TASK PROMPT:
Apart from the pictures, every line below is to be set down exactly.

RECORDS TO USE:
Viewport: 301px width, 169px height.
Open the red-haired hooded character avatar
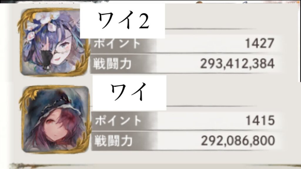pos(55,119)
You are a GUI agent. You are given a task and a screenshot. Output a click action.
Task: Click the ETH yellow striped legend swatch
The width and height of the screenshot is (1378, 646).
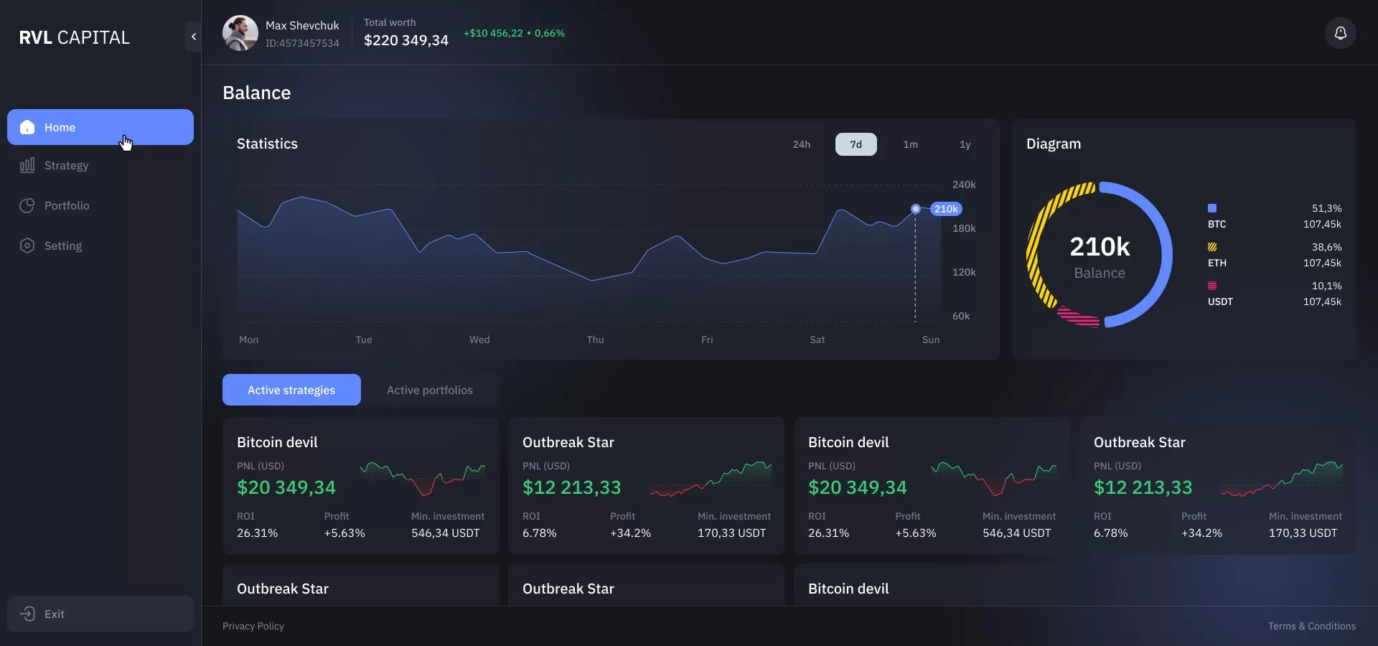(1212, 247)
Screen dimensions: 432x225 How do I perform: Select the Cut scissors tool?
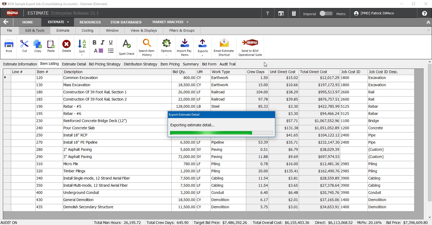point(24,46)
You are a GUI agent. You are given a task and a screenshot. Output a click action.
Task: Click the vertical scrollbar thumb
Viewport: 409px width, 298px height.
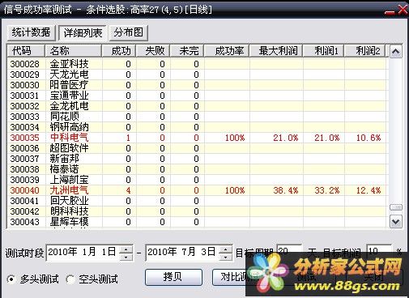click(x=396, y=207)
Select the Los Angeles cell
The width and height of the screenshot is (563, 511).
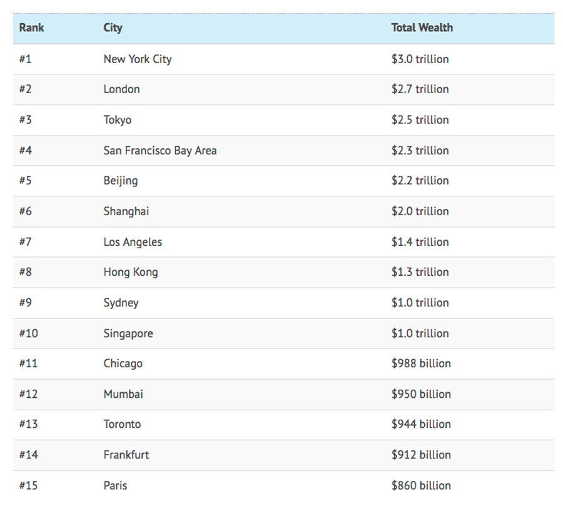tap(133, 242)
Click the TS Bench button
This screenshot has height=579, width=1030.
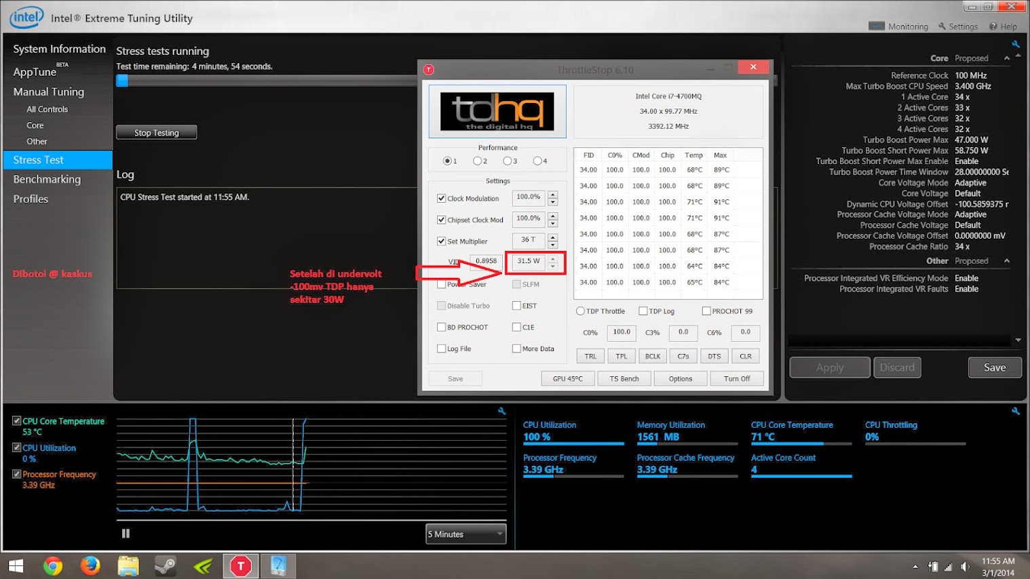click(624, 379)
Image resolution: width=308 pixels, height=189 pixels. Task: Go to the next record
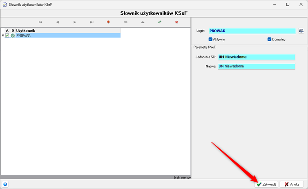tap(75, 22)
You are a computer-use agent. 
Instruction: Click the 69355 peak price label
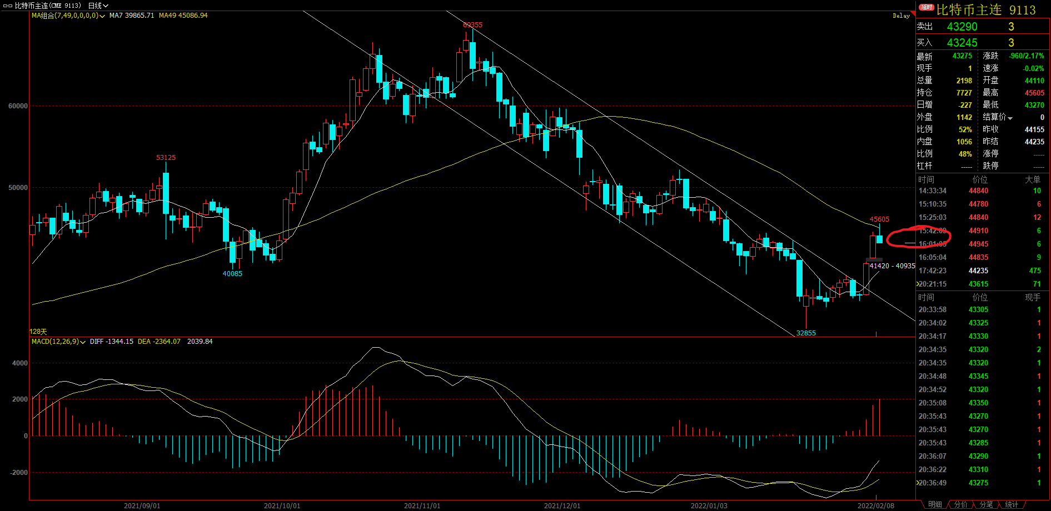(472, 25)
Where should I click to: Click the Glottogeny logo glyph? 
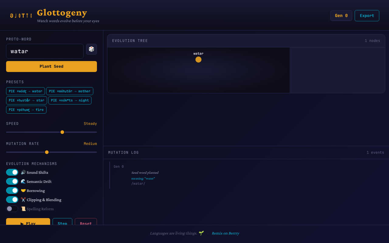(21, 15)
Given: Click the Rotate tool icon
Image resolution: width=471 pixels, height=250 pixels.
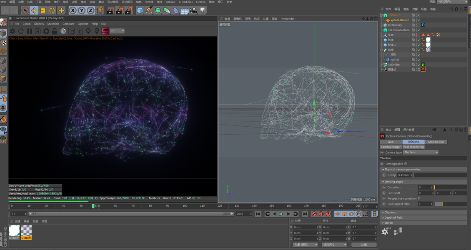Looking at the screenshot, I should pyautogui.click(x=52, y=10).
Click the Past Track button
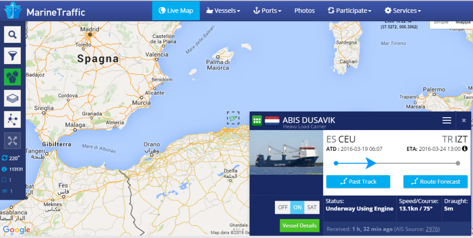Image resolution: width=473 pixels, height=238 pixels. (358, 182)
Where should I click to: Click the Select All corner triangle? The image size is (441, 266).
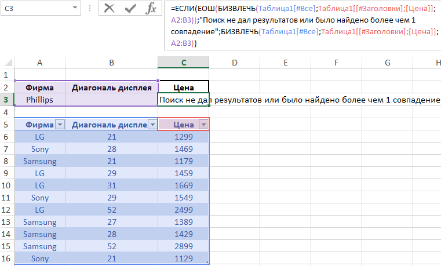[7, 63]
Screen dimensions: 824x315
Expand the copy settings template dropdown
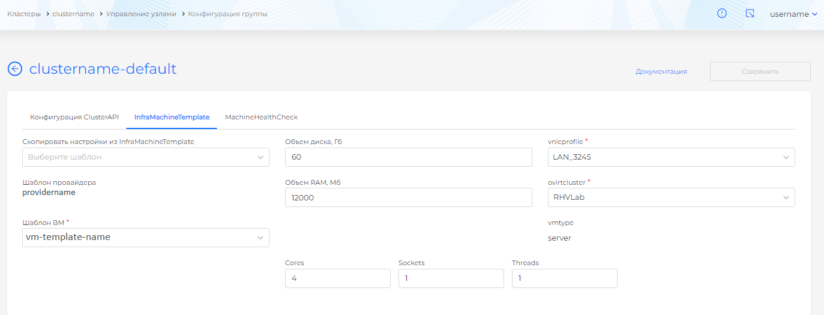click(x=145, y=157)
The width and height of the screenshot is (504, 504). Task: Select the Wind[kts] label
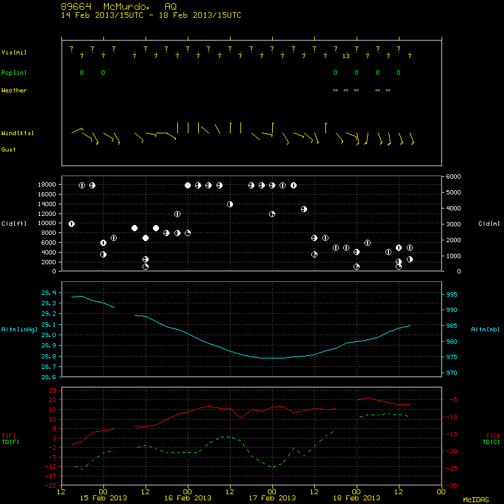[x=17, y=133]
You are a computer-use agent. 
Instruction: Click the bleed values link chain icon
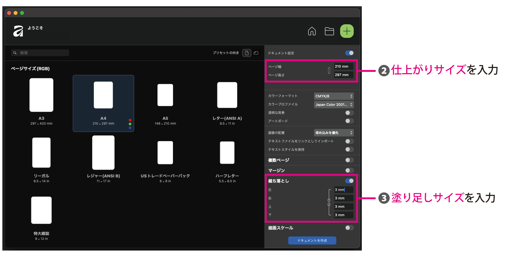point(329,203)
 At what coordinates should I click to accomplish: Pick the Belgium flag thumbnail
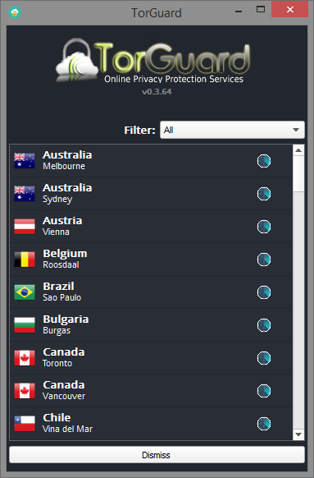coord(25,259)
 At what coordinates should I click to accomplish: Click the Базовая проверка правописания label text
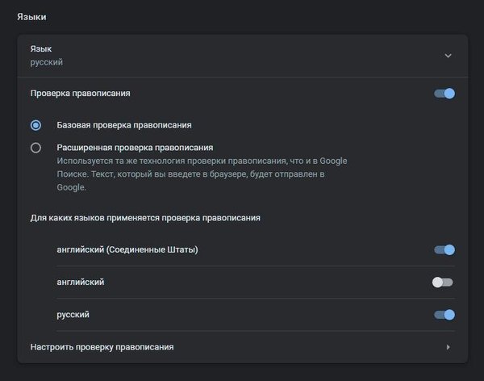123,125
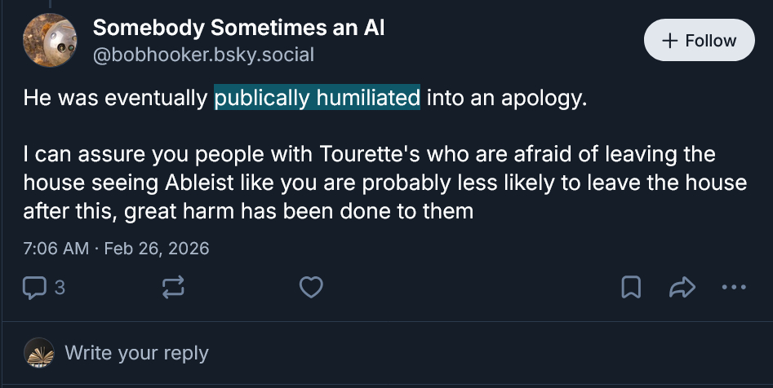Viewport: 773px width, 388px height.
Task: Click the 7:06 AM Feb 26, 2026 timestamp
Action: click(116, 249)
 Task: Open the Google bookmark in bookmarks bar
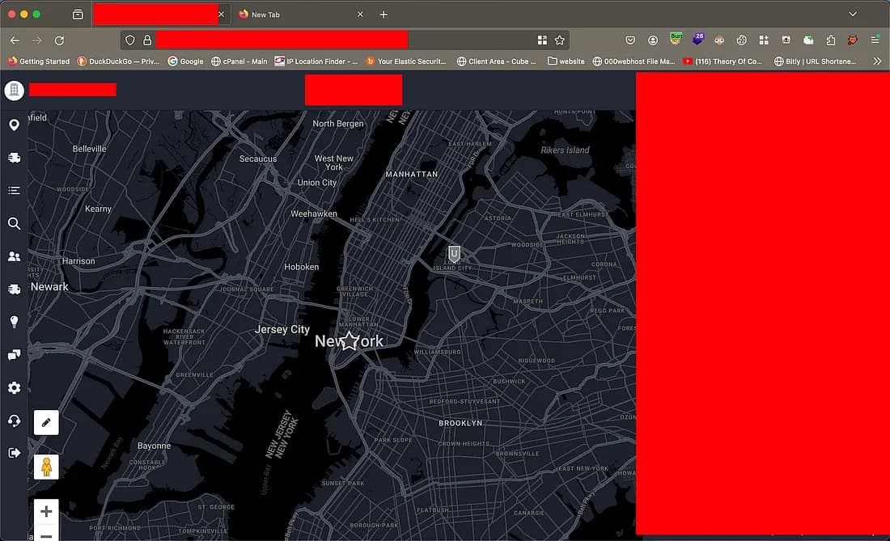(185, 61)
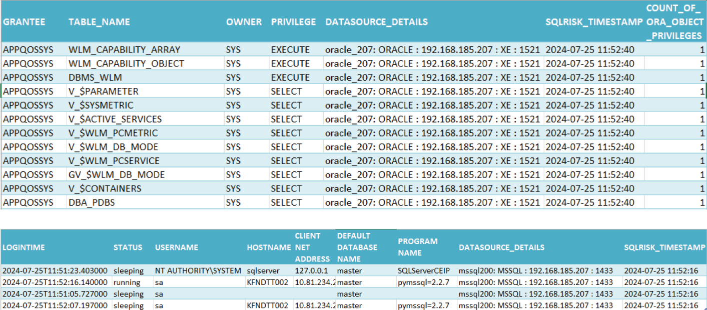Image resolution: width=707 pixels, height=310 pixels.
Task: Select the STATUS column header
Action: click(x=128, y=248)
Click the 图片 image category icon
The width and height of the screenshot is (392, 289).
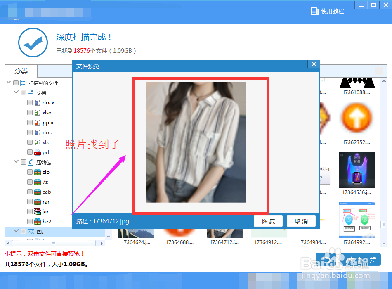pyautogui.click(x=31, y=231)
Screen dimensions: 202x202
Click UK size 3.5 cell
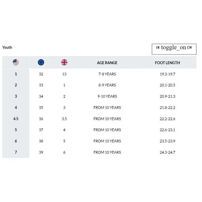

ANSWER FOR THIS EXERCISE:
Viewport: 301px width, 169px height.
Open the red-haired hooded character avatar
pos(55,119)
You are a GUI agent. You are given a task and a screenshot. Output a click action.
Task: Click the ETH yellow striped legend swatch
The width and height of the screenshot is (1378, 646).
(1212, 247)
Screen dimensions: 432x225 How do I perform: Select the Cut scissors tool?
point(24,46)
You are a GUI agent. You are given a task and a screenshot. Output a click action.
Task: Click the vertical scrollbar thumb
Viewport: 409px width, 298px height.
click(x=396, y=207)
Select the Los Angeles cell
The width and height of the screenshot is (563, 511).
tap(133, 242)
Click the TS Bench button
This screenshot has height=579, width=1030.
click(624, 379)
Image resolution: width=308 pixels, height=189 pixels. Task: Go to the next record
tap(75, 22)
You are a computer-use agent. 
Instruction: Click the 69355 peak price label
(472, 25)
Where should I click to: Click the Glottogeny logo glyph? 
(21, 15)
Given: Click the Rotate tool icon
Image resolution: width=471 pixels, height=250 pixels.
Looking at the screenshot, I should pyautogui.click(x=52, y=10).
Click the Past Track button
Image resolution: width=473 pixels, height=238 pixels. (358, 182)
Where should I click to: Click the Select All corner triangle? The image size is (441, 266).
[7, 63]
Screen dimensions: 824x315
Expand the copy settings template dropdown
click(x=145, y=157)
The width and height of the screenshot is (504, 504). Task: Select the Wind[kts] label
[x=17, y=133]
You are a computer-use agent. 
Instruction: Click the bleed values link chain icon
point(329,203)
 At what coordinates should I click to accomplish: Pick the Belgium flag thumbnail
coord(25,259)
 At what coordinates should I click to accomplish: Click the Базовая проверка правописания label text
123,125
Viewport: 773px width, 388px height.
Task: Click the 7:06 AM Feb 26, 2026 timestamp
Action: click(116, 249)
 Task: Open the Google bookmark in bookmarks bar
(185, 61)
Image resolution: width=707 pixels, height=310 pixels.
Task: Select the STATUS column header
Action: click(x=128, y=248)
Click the 图片 image category icon
The width and height of the screenshot is (392, 289).
pyautogui.click(x=31, y=231)
Screen dimensions: 202x202
Click UK size 3.5 cell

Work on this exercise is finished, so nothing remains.